The Unfinished Morning


Hot steel, rattling—
two strangers ride the morning, pages open slow


The day had the sticky heaviness of an August afternoon, though it was only May. I could feel the weight of the heat pressing on my forehead as I stepped out of the theater in St. Gallen. The last threads of a velvet curtain had snagged my sleeve; my hands smelled faintly of glue and dust. My friend, Marlene, was somewhere inside, still arguing with the director about a collar that was, in her words, “historically accurate, but emotionally absurd.”

She’d left me a heap of costumes to bring back to Basel. A fox mask with a broken ear. A box of ancient shoes. Two black bags bursting with rough linen and the memory of last night’s sweat. I didn’t complain. Carrying someone else’s burden sometimes feels like the most honest thing you can do.
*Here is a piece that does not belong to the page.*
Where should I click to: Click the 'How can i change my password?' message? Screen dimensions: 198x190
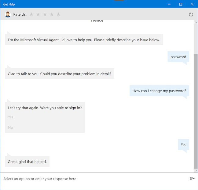click(x=159, y=91)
The walk to the train station was short, but long enough for the sweat to gather at my collar and for my thoughts to unravel into their usual knots. St. Gallen’s old city was nearly empty at this hour—just a thin gray cat winding between bicycle racks, and the sun smudging the edges of every shadow.

The SBB train was waiting, humming with impatience. I found a seat by the window in a half-full carriage, wedged the costumes awkwardly into the overhead rack, and collapsed against the faded upholstery. For a moment, I thought about reading. I pulled a paperback from my bag—Hard-Boiled Wonderland and the End of the World, the Swiss edition, a battered copy I’d found at a flea market in Bern. Its corners were soft, the spine broken in two places. I opened to a page at random, just to anchor myself. The train lurched forward.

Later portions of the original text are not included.